SOURCE PASSAGE:
>>>

Members of FRIB user community named 2022 American Physical Society Fellows

28 October 2022

Seven members of the FRIB user community have been named 2022 Fellows of the American Physical Society (APS): Daniel Bardayan, Jose Crespo Lopez-Urrutia, Anna Frebel, Carla Fröhlich, Daniela Leitner, Elizabeth Ricard-McCutchan, and Andrew Steiner.

APS is the major professional organization for physicists in the United States. It has over 55,000 members from academia, national laboratories, and industry. The mission of the APS is to advance and diffuse the knowledge of physics for the benefit of humanity, promote physics, and serve the broader physics community.

Fellows are selected for their outstanding contributions to physics. Each year, the number of APS fellows elected is no more than one half of one percent of the membership.

Daniel Bardayan

Bardayan was elected for a Fellowship for “groundbreaking efforts to study explosive astrophysical events with exotic beam measurements and the development of unique experimental devices to perform such studies.”

Bardayan is a professor in the Department of Physics and Astronomy at the University of Notre Dame. Read the full Notre Dame release.

Jose Crespo Lopez-Urrutia

Crespo Lopez-Urrutia was elected for a Fellowship for “groundbreaking experiments on sympathetic cooling of highly charged ions and many contributions to spectroscopy for astrophysics, plasma physics, and tests of fundamental physics.”

Crespo Lopez-Urrutia is an adjunct professor at the Max Planck Institute for Nuclear Physics in Germany. Read the full Planck release.

Anna Frebel

Frebel was elected for a Fellowship for “leadership in several areas leading to gravitational wave detection, including the effects of environmental influences on the LIGO detectors and the searches for gravitational waves associated with astrophysical events, most notably gamma-ray bursts.”

Frebel is a professor of physics at the Massachusetts Institute of Technology (MIT). Read the full MIT release.

Carla Fröhlich

Fröhlich was elected for a Fellowship for “seminal contributions to nuclear and neutrino astrophysics, in particular to the understanding of supernovae, their nucleosynthesis, and the neutrino-p process, and for developing predictive models of supernova messengers.”

Fröhlich is a professor of physics and university faculty scholar at North Carolina State University.

<<<

STORED DATA:
>>>

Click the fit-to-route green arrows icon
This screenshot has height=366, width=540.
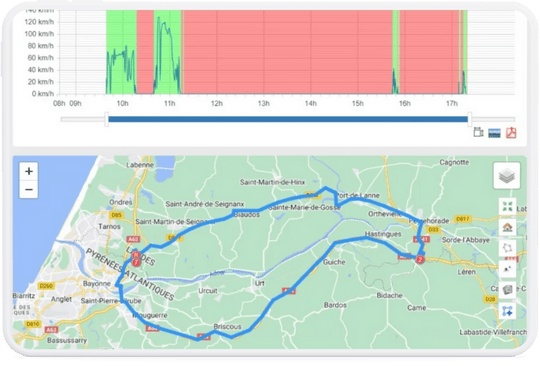(x=507, y=207)
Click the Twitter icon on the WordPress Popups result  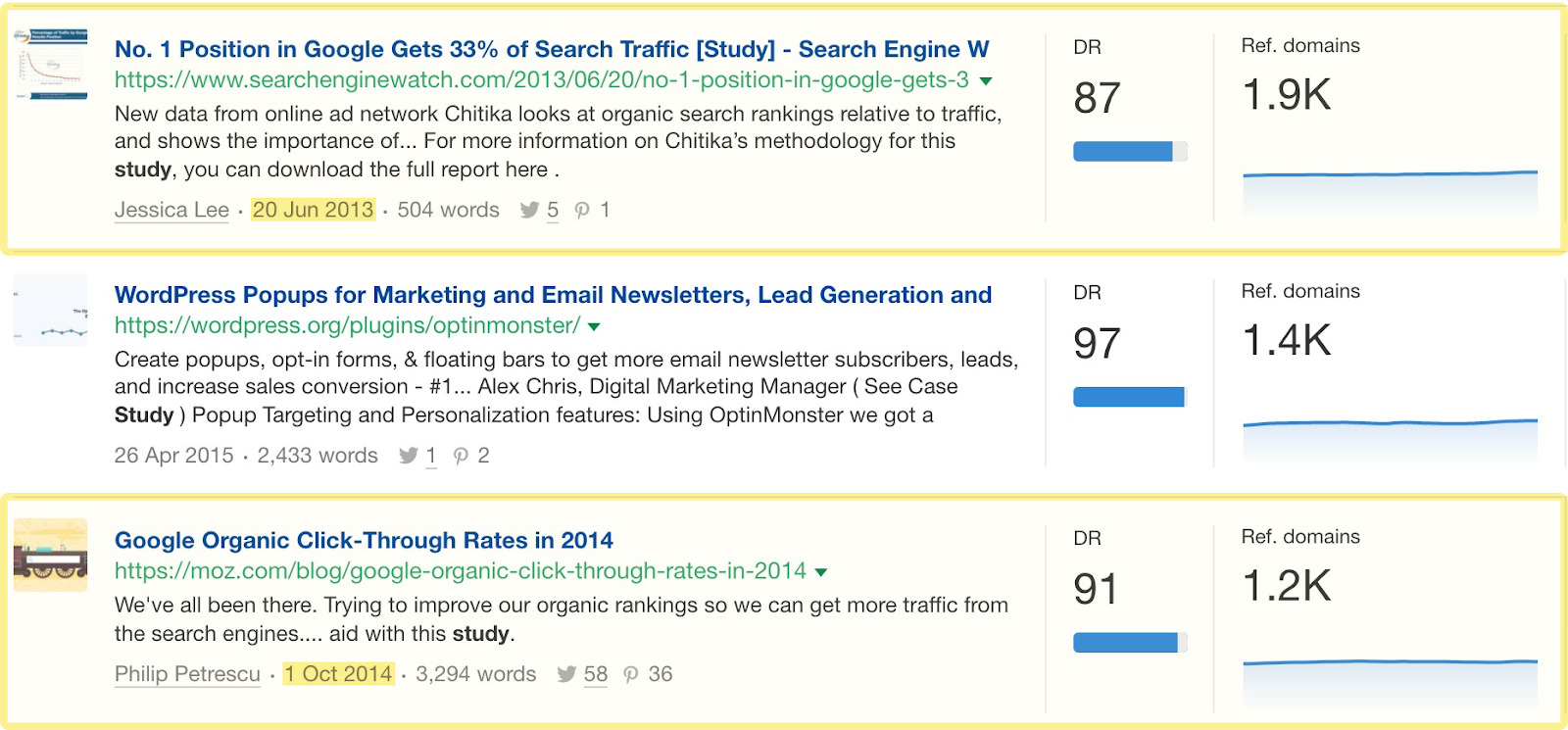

<<<

WHAT IS EXPECTED: According to the APS Fellows announcement, how many members does the American Physical Society have? The material has no connection to the APS Fellows announcement.

RESULT: Over 55,000 members.